An immigration agent at the centre of allegations about Mangere MP Taito Phillip Field is urging police to extend their investigation to scrutinise all Mr Field's immigration applications to Cabinet minister Damien O'Connor.
Mr Field was placed on leave from Parliament on Thursday after police decided to investigate claims against the MP, including that he accepted free or under-paid work by Thai overstayers in return for getting them visas to stay in New Zealand.
Thai-speaking Auckland immigration agent Tim Spooner, who originally tipped off the police about the issue in February last year, yesterday urged detectives to remember that Mr Field could not have obtained the visas without the Associate Immigration Minister at the time, Mr O'Connor.
Mr O'Connor, now Minister of Corrections and Tourism, directed officials in June last year to grant visas to Thai tiler Sunan Siriwan and his partner Aumporn ("Luck") Phanngarm. Mr Field had made representations to Mr O'Connor about the couple since February, and Mr Siriwan tiled two houses belonging to Mr Field's family in Samoa between March and November.
A report by Auckland QC Noel Ingram in July listed four other Thai migrants who were granted work permits on Mr O'Connor's directions after representations from Mr Field.
Three of them, including the husband of the fourth one, visited Samoa in May-June 2005 and were alleged to have worked on Mr Field's house - although Dr Ingram could not confirm that.
Mr Spooner said Mr O'Connor's decisions in all five cases appeared to be outside normal immigration policies.
"Since the issuing of the report, I have had numerous calls from clients in cases where the minister refused to intervene despite the cases having much greater merit than these cases," he said.
Mr O'Connor said he would co-operate with the police investigation, as he had with Dr Ingram.
"I absolutely reject any suggestions that I have acted in any way inappropriately," he said.
The police officer leading the investigation, Detective Superintendent Malcolm Burgess, declined to comment yesterday, but police are known to have been tracking Mr Field's links with Thai overstayers for the past 18 months.
Senior NZ police chiefs, who were in Samoa for official talks, met Mr Siriwan last year on a visit to Mr Field's house with Mr Field and cabinet ministers Phil Goff and Paul Swain.
Police Association president Greg O'Connor said the police would not have any more powers to compel witnesses to give evidence than Dr Ingram had, but they would be able to get search warrants and would have far more resources.

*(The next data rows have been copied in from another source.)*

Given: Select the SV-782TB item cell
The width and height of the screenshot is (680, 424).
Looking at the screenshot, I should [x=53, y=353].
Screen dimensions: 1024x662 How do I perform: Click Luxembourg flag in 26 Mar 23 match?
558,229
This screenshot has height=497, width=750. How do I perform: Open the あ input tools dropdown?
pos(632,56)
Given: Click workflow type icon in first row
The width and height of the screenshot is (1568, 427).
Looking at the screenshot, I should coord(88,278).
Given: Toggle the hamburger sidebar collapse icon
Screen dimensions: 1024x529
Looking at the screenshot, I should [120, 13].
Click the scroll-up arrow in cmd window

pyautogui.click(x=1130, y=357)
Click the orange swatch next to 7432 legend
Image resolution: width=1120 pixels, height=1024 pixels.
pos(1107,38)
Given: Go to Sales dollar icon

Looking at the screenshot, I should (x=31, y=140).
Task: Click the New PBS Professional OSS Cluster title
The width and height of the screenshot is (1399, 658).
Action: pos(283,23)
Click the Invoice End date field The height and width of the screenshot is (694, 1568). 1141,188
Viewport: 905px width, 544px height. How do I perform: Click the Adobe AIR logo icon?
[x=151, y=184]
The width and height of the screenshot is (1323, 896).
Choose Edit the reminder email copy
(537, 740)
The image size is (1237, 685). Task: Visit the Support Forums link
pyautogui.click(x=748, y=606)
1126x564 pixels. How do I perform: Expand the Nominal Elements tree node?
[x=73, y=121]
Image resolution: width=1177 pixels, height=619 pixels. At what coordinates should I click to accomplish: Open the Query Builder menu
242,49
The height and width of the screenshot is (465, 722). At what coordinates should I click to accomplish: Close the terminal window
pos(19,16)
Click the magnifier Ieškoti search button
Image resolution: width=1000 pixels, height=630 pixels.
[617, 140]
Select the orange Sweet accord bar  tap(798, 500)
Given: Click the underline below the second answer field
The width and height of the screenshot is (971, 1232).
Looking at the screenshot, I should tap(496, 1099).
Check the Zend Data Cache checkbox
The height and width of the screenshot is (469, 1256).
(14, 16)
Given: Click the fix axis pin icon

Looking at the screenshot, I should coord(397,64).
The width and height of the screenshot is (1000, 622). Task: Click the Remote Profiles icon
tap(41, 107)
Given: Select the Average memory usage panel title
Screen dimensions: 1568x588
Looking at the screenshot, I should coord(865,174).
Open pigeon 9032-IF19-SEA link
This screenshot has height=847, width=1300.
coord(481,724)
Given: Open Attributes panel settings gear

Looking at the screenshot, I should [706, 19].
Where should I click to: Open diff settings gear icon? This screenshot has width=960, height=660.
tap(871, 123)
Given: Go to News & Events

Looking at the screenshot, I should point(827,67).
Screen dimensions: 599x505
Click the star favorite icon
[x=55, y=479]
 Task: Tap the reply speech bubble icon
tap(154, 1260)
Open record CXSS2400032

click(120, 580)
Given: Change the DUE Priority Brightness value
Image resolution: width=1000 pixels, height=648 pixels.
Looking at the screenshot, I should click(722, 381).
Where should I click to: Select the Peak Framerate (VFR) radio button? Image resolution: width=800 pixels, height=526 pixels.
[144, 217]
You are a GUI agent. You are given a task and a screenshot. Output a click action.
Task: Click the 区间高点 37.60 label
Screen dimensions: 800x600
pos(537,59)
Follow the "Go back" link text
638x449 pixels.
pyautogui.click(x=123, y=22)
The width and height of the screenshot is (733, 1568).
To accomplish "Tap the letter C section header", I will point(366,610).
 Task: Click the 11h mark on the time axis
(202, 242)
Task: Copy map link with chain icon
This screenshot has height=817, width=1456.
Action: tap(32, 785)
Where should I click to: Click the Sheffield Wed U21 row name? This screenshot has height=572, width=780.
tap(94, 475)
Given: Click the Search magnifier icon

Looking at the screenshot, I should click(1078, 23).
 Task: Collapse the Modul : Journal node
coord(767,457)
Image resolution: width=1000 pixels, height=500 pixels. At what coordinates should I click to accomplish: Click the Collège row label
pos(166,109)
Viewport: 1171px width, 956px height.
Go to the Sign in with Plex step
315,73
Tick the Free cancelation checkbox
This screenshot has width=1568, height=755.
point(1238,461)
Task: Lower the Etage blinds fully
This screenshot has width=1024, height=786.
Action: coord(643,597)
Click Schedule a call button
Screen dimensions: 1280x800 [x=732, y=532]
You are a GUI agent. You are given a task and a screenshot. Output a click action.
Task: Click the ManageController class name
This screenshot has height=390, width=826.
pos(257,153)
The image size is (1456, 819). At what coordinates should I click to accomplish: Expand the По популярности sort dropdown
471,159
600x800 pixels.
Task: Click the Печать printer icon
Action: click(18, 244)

"The higher-ranked you are as a police officer, the better your ability to harness resources. Detective Superintendent is the biggest investigator."
Auckland University associate professor Bill Hodge said there was no record of any previous charges against an MP or anyone else under clause 103 of the Crimes Act, which provides a maximum penalty of seven years in jail for bribery or corruption of an MP, since an earlier version of the act was passed in 1912.